И только Умник-сан всё это в себе невольно продемонстрировал, как со стороны Бодсюзу-сан следует немедленная реакция – она бросает взгляд на одного из её нарциссов, кто не сводит своего взгляда с неё и имеет в виду всю складывающую вокруг себя ситуацию, затем с ним, как понял Умник, быстро перемигивается, и чтобы значит, сразу ему (Умнику) голову задурить и подбить на что-то от себя неожидаемое, начинает наклонять с вытяжкой свою голову в сторону одного из нарциссов. Что само по себе захватывает всё внимание Умника, и забывшего о своём нападении на Бодсюзу-сан, и он начинает осознавать своей головой, что она вслед за головой Бодсюзу-сан начинает в сторону наклоняться, а точнее начинает подгибаться под волю Бодсюзу-сан, решившей его таким гипнотическим, основанным на стадном чувстве, образом нагнуть.
Умник-сан, естественно, делает попытку выбраться из такого своего положения подчинения Бодсюзу-сан. Но у него ничего из этого не получается. И не получится, как ему даёт понять Бодсюзу-сан, с насмешкой на него посмотревшей. После чего она переводит взгляд на нарцисса, и своим кивком как бы даёт ему отмашку для своих действий в сторону Умника.
Умник, естественно, хотел бы посмотреть, что этот самовлюблённый сопляк ему может противопоставить. Правда, совсем не так, как это в тот же момент произошло с ним, выгнув во всём теле вслед за ложкой в руках нарцисса в удивительный трапециевидный изгиб.
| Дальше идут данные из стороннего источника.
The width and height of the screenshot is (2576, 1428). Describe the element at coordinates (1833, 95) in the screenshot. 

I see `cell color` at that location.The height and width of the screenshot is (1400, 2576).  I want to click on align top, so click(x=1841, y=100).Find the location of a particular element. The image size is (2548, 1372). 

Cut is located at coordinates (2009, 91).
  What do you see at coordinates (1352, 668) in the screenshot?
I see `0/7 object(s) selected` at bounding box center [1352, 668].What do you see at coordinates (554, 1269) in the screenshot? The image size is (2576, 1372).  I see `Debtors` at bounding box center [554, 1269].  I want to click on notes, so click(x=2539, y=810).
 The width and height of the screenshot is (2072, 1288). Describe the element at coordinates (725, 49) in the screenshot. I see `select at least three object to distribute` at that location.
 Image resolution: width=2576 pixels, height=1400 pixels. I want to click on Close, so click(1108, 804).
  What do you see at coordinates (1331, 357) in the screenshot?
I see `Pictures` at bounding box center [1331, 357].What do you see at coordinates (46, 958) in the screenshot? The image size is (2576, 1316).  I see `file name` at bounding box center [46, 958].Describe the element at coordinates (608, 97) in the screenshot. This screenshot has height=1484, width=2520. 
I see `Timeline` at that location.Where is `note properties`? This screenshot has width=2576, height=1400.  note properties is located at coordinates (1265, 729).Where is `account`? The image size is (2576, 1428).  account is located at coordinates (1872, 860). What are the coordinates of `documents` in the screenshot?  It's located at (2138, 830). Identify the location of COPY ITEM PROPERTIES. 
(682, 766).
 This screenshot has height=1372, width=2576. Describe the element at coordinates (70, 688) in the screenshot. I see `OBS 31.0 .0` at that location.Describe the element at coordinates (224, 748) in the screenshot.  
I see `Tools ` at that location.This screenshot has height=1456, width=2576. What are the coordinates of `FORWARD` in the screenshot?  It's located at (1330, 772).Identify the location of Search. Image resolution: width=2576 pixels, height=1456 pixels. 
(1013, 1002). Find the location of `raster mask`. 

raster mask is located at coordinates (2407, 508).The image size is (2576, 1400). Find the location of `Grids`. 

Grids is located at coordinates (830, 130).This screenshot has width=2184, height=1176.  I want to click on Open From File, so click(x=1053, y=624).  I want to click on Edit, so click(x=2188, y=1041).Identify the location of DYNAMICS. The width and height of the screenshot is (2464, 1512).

В этой невозможно неудобной и странной позиции, без своего, по всем статьям должного падения, Умник фиксируется и как им понимается, не для того, чтобы он собой в очередной раз восхитился (вот как я могу), а для того, чтобы он осознал свою никчёмность и песчиннятость перед вселенским разумом и его идейными продолжателями, в данном случае нарциссами, кто возвёл себя в такой ранг понимания.